> Your assignment: Write out every record in full, keeping each character exactly as it is.
(Records for processing begins)
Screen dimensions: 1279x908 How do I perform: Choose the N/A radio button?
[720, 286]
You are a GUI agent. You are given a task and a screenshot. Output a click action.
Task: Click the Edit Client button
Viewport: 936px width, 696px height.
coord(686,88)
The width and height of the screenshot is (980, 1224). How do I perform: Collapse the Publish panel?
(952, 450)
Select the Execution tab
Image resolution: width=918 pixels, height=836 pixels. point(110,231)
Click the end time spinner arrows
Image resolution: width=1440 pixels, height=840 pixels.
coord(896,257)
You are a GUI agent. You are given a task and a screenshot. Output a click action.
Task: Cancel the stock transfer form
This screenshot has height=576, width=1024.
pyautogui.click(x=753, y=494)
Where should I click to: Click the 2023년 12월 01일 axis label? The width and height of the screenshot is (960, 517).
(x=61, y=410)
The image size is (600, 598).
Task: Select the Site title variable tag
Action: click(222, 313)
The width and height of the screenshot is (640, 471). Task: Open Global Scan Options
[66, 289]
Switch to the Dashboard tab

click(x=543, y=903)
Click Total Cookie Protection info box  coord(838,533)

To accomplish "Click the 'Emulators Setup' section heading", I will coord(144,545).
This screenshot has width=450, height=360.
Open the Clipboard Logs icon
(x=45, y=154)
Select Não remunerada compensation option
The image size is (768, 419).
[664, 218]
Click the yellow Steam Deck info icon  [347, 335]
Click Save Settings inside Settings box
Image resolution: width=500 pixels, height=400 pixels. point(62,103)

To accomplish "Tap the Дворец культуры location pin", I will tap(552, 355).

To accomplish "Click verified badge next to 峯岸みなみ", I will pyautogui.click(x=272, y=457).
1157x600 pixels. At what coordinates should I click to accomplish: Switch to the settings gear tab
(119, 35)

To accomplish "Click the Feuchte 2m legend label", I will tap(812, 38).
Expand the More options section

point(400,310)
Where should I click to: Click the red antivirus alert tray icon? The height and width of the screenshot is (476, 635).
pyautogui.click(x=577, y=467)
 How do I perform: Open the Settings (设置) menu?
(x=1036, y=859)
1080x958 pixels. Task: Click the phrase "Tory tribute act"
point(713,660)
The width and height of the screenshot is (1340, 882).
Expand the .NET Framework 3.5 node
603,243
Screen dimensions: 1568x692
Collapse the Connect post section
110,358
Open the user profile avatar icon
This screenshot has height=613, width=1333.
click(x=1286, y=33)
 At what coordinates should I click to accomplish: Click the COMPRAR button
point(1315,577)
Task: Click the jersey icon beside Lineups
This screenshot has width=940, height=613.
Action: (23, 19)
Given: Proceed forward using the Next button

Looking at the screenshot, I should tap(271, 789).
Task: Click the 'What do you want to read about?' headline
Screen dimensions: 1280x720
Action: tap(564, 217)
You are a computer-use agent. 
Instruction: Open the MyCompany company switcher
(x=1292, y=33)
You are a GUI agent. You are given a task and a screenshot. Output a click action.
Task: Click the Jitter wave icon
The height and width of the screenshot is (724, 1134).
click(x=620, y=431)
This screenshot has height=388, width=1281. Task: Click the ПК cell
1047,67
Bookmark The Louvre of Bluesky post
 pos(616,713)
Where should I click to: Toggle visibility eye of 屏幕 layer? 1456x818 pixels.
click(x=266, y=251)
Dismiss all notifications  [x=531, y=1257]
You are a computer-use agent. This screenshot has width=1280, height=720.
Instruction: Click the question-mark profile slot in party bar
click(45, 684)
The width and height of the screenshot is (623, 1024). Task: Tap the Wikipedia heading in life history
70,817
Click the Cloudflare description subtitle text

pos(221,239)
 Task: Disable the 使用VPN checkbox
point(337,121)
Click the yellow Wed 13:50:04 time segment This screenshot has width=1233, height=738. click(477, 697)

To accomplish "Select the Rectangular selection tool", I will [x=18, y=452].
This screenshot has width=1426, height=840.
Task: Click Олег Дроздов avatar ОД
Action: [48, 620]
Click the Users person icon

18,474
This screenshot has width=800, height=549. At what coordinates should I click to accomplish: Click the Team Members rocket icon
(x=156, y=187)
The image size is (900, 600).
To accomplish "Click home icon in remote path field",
(Records for processing ends)
> Task result:
Screen dimensions: 1279x908 How do I perform: Choose the N/A radio button?
[720, 286]
You are a GUI agent. You are given a task and a screenshot. Output a click action.
Task: Click the Edit Client button
Viewport: 936px width, 696px height.
coord(686,88)
The width and height of the screenshot is (980, 1224). How do I perform: Collapse the Publish panel?
(952, 450)
Select the Execution tab
Image resolution: width=918 pixels, height=836 pixels. point(110,231)
Click the end time spinner arrows
Image resolution: width=1440 pixels, height=840 pixels.
coord(896,257)
You are a GUI agent. You are given a task and a screenshot. Output a click action.
Task: Cancel the stock transfer form
This screenshot has height=576, width=1024.
pyautogui.click(x=753, y=494)
Where should I click to: Click the 2023년 12월 01일 axis label? The width and height of the screenshot is (960, 517).
(x=61, y=410)
The image size is (600, 598).
Task: Select the Site title variable tag
Action: click(222, 313)
The width and height of the screenshot is (640, 471). Task: Open Global Scan Options
[66, 289]
Switch to the Dashboard tab

click(x=543, y=903)
Click Total Cookie Protection info box  coord(838,533)

To accomplish "Click the 'Emulators Setup' section heading", I will coord(144,545).
This screenshot has width=450, height=360.
Open the Clipboard Logs icon
(x=45, y=154)
Select Não remunerada compensation option
The image size is (768, 419).
[664, 218]
Click the yellow Steam Deck info icon  [347, 335]
Click Save Settings inside Settings box
Image resolution: width=500 pixels, height=400 pixels. point(62,103)

To accomplish "Tap the Дворец культуры location pin", I will tap(552, 355).

To accomplish "Click verified badge next to 峯岸みなみ", I will pyautogui.click(x=272, y=457).
1157x600 pixels. At what coordinates should I click to accomplish: Switch to the settings gear tab
(119, 35)

To accomplish "Click the Feuchte 2m legend label", I will tap(812, 38).
Expand the More options section

point(400,310)
Where should I click to: Click the red antivirus alert tray icon? The height and width of the screenshot is (476, 635).
pyautogui.click(x=577, y=467)
 How do I perform: Open the Settings (设置) menu?
(x=1036, y=859)
1080x958 pixels. Task: Click the phrase "Tory tribute act"
point(713,660)
The width and height of the screenshot is (1340, 882).
Expand the .NET Framework 3.5 node
603,243
Screen dimensions: 1568x692
Collapse the Connect post section
110,358
Open the user profile avatar icon
This screenshot has height=613, width=1333.
click(x=1286, y=33)
 At what coordinates should I click to accomplish: Click the COMPRAR button
point(1315,577)
Task: Click the jersey icon beside Lineups
This screenshot has width=940, height=613.
Action: (23, 19)
Given: Proceed forward using the Next button

Looking at the screenshot, I should tap(271, 789).
Task: Click the 'What do you want to read about?' headline
Screen dimensions: 1280x720
Action: tap(564, 217)
You are a computer-use agent. 
Instruction: Open the MyCompany company switcher
(x=1292, y=33)
You are a GUI agent. You are given a task and a screenshot. Output a click action.
Task: Click the Jitter wave icon
The height and width of the screenshot is (724, 1134).
click(x=620, y=431)
This screenshot has height=388, width=1281. Task: Click the ПК cell
1047,67
Bookmark The Louvre of Bluesky post
 pos(616,713)
Where should I click to: Toggle visibility eye of 屏幕 layer? 1456x818 pixels.
click(x=266, y=251)
Dismiss all notifications  [x=531, y=1257]
You are a computer-use agent. This screenshot has width=1280, height=720.
Instruction: Click the question-mark profile slot in party bar
click(45, 684)
The width and height of the screenshot is (623, 1024). Task: Tap the Wikipedia heading in life history
70,817
Click the Cloudflare description subtitle text

pos(221,239)
 Task: Disable the 使用VPN checkbox
point(337,121)
Click the yellow Wed 13:50:04 time segment This screenshot has width=1233, height=738. click(477, 697)

To accomplish "Select the Rectangular selection tool", I will [x=18, y=452].
This screenshot has width=1426, height=840.
Task: Click Олег Дроздов avatar ОД
Action: [48, 620]
Click the Users person icon

18,474
This screenshot has width=800, height=549. At what coordinates should I click to accomplish: Click the Team Members rocket icon
(x=156, y=187)
The image size is (900, 600).
To accomplish "Click home icon in remote path field",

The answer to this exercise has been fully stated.